The Missouri state health department on Friday denied a license to the only abortion clinic in the midwestern US state, but it will remain open pending a court ruling.

The denial of the license was announced by Planned Parenthood, which operates the abortion clinic in the city of St. Louis.

"Missouri's health department weaponized a regulatory process to deny an abortion license to the last remaining health center in Missouri that provides abortion," Planned Parenthood said in a tweet.

"The fate of abortion access now rests in a court's hands."

A Missouri court is currently examining the move to deny the license to the clinic, and the judge in the case has issued a preliminary injunction allowing it to remain open for the time being.
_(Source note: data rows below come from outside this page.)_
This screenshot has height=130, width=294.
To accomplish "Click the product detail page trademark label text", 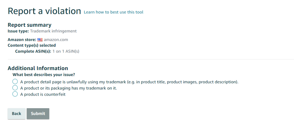I will coord(129,82).
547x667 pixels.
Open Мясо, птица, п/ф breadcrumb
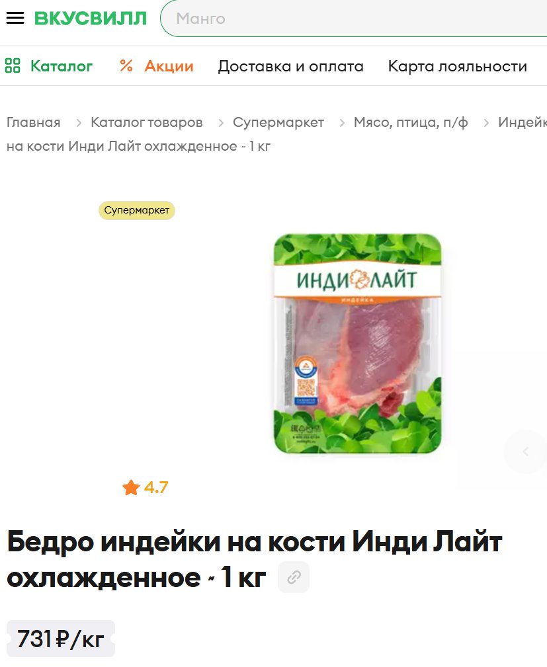tap(411, 122)
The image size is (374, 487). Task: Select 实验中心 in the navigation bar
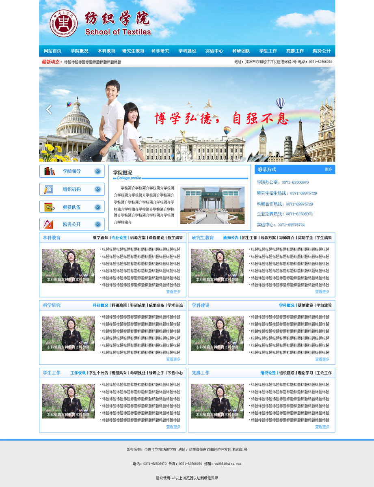click(x=214, y=51)
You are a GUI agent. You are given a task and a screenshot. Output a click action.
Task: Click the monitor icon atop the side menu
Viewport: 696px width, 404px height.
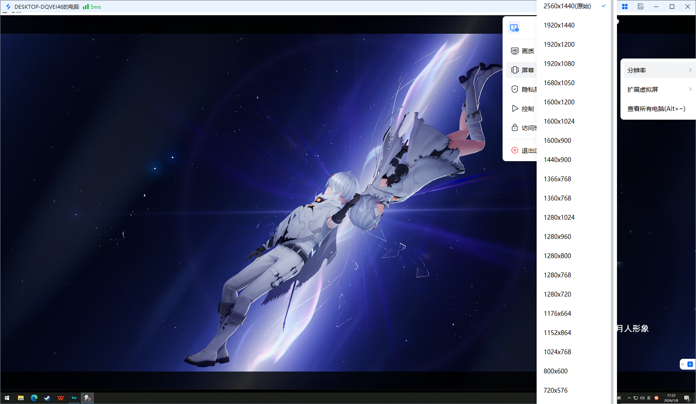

"The preliminary injunction continues for now, blocking Missouri from completely shuttering abortion access in the state," Planned Parenthood tweeted. "This means abortion services can continue in Missouri!"

Missouri lawmakers passed a bill last month banning abortion after eight weeks of pregnancy, including in cases of rape and incest, but that measure will not take effect until later this year.

Missouri is one of more than a dozen US states that have passed laws restricting abortion as part of a concerted strategy to try to challenge the 1973 Supreme Court ruling allowing the procedure nationwide.

The states restricting abortion access have generally sought to roll back when the procedure is permitted, to as early as when a heartbeat is first detected -- around six weeks of gestation, when many women do not yet know they are pregnant.

Most of the measures are expected to face legal challenges and eventually end up before the Supreme Court.

The top US court is now dominated by a conservative majority, including two justices appointed by President Donald Trump.

Its landmark Roe v Wade decision allows for conditions to be placed on abortion only after the first trimester of pregnancy.

The high court allows states to place some limits on abortion so long as they do not result in an "undue burden" for women.

The term is interpreted very differently from one state to another, and abortion access is generally much more readily available in western and northeastern parts of the country than in the South and the Midwest.

Missouri's Republican Governor Mike Parson recently welcomed a drop in the number of abortions from 20,000 to 3,000 in his state, which is home to six million people.

Parson has accused Planned Parenthood of "actively and knowingly violating state law on numerous occasions" and refused to renew their clinic's license.